You may see your melasma dissipate after you deliver your baby, switch to a different birth control pill, or decrease your sun exposure. But it’s also not uncommon for melasma to return — as in my annual, seasonal occurence.

Melasma “is considered a chronic disease, meaning it can come back,” Greves said. Another shift in medication, a pregnancy or simply enjoying a bit of summer sun (even with sunscreen) can lead to a recurrence.

“There is no cure for melasma — it can easily recur and worsen if left untreated or if exposed to the sun/ultraviolet light (including tanning beds),” Massick said. “If it recurs, it will be in the exact place it was before,” she added.

While it doesn’t threaten your health, melasma can “affect people’s self-image and self-esteem,” Massick said. She added that “there are also cultural implications for some ethnicities where any type of discoloration, particularly on the face, is viewed negatively.”

Massick said she focuses on helping patients understand that there isn’t a cure, and treatment may take some time. “You have to have realistic expectations,” she said.

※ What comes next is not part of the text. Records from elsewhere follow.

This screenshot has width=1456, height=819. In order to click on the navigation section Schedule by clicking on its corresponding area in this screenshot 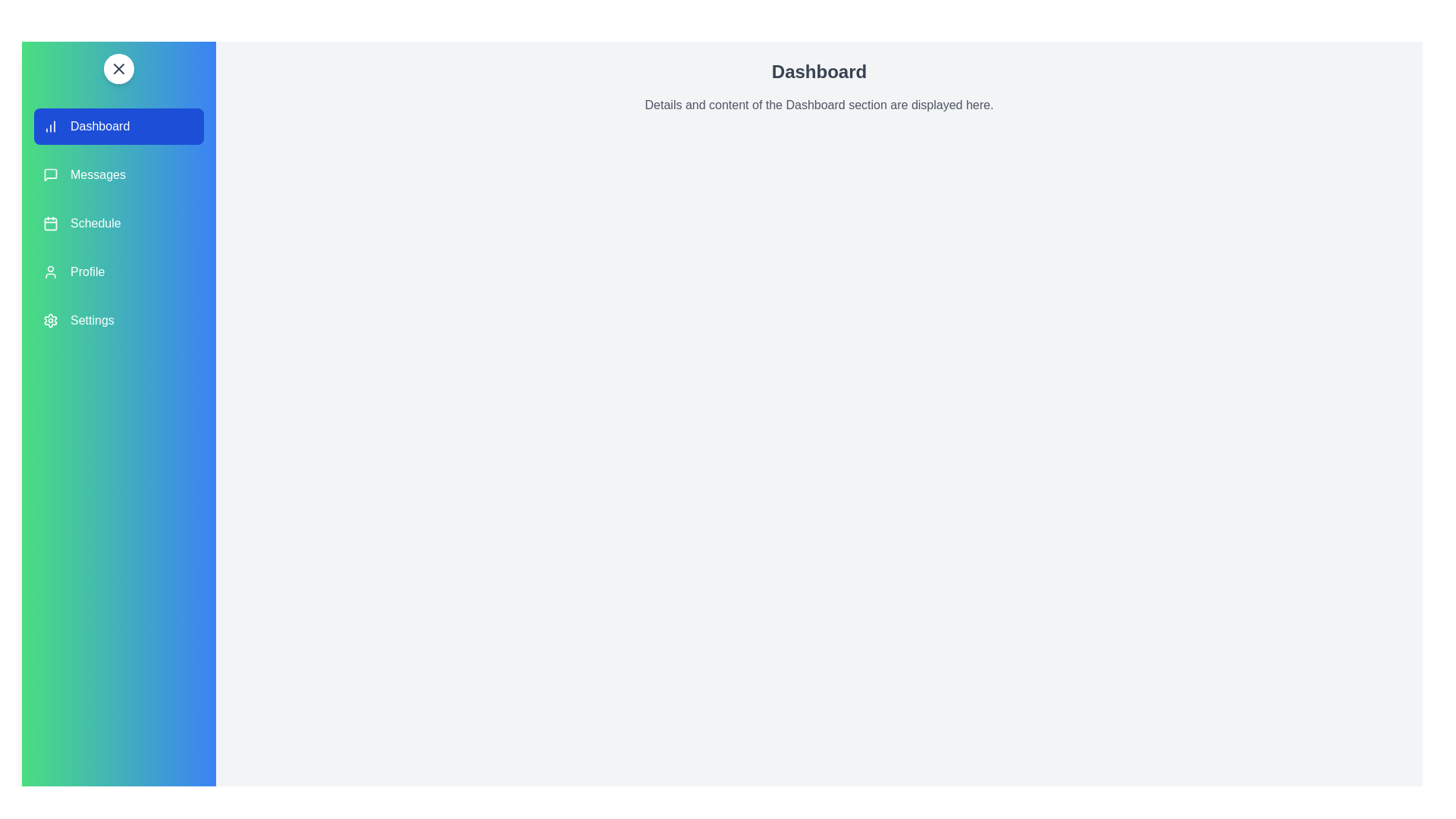, I will do `click(118, 223)`. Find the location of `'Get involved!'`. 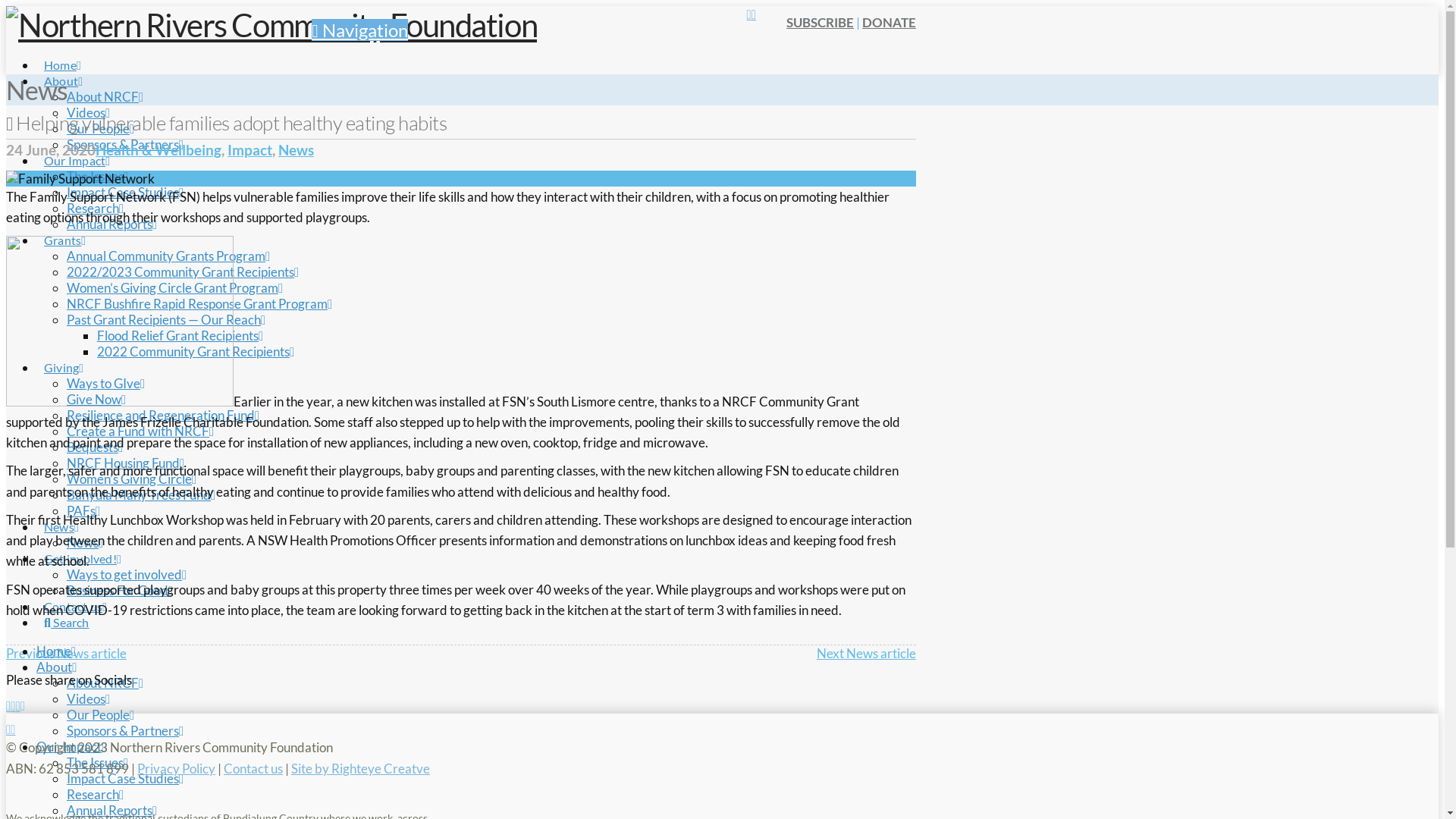

'Get involved!' is located at coordinates (82, 543).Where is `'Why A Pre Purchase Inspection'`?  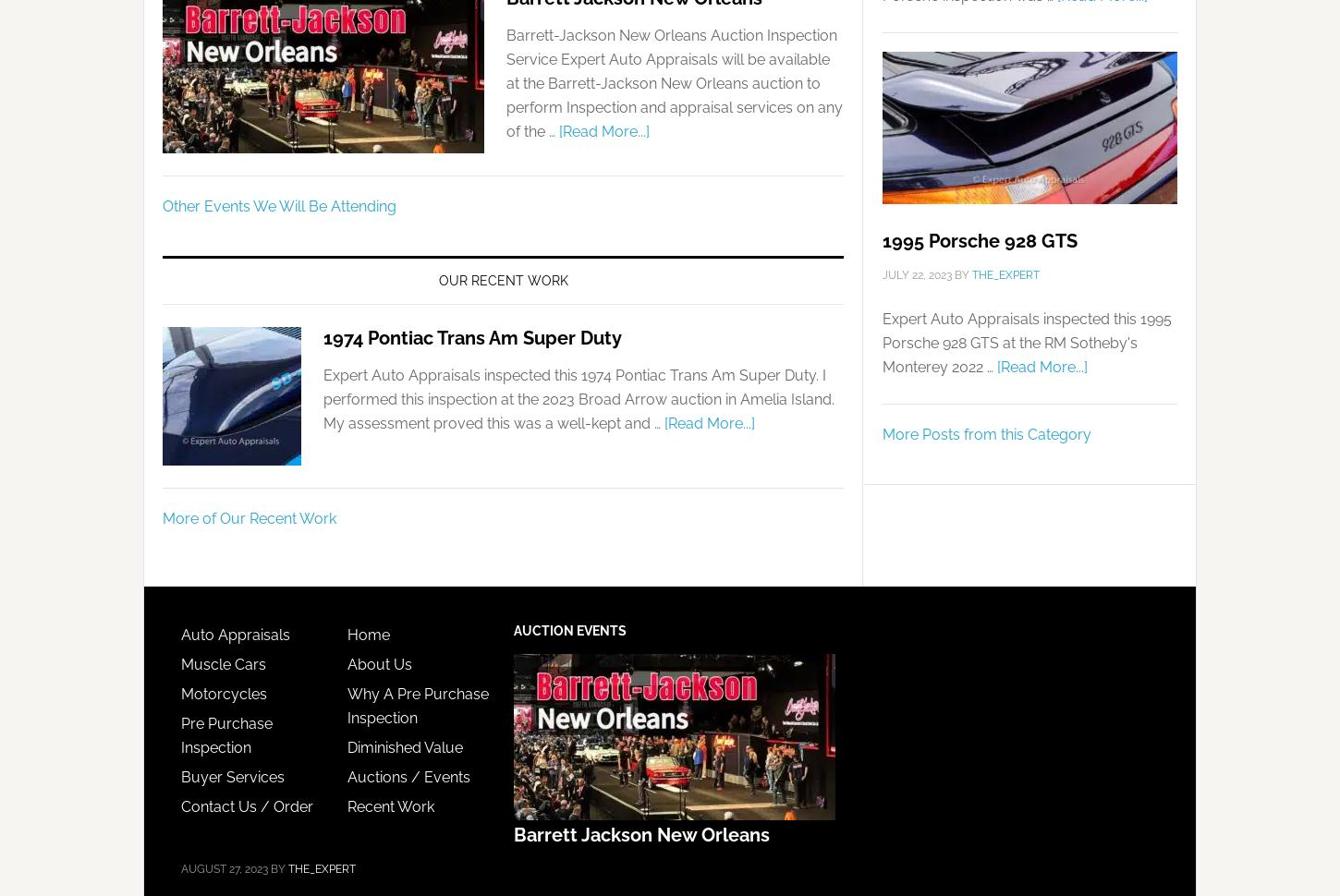
'Why A Pre Purchase Inspection' is located at coordinates (346, 704).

She also explained that melasma can be “more challenging to treat and more persistent in skin of color, particularly in Asian, Hispanic, and African

In addition to seeing a dermatologist, avoiding sun exposure, using sunscreen and having patience with treatment, Massick advised avoiding lightening creams that promise incredible results. “If it overpromises, it will likely
underdeliver, particularly with OTCs,” she said.

When it comes to topical medications such as these creams, “more is not better,” she said. “Overdoing it with products can actually exacerbate the condition — irritation will lead to more hyperpigmentation.”

“Prolonged use or excessive use of hydroquinone,” she said, can also sometimes lead to a “paradoxical darkening” of the skin.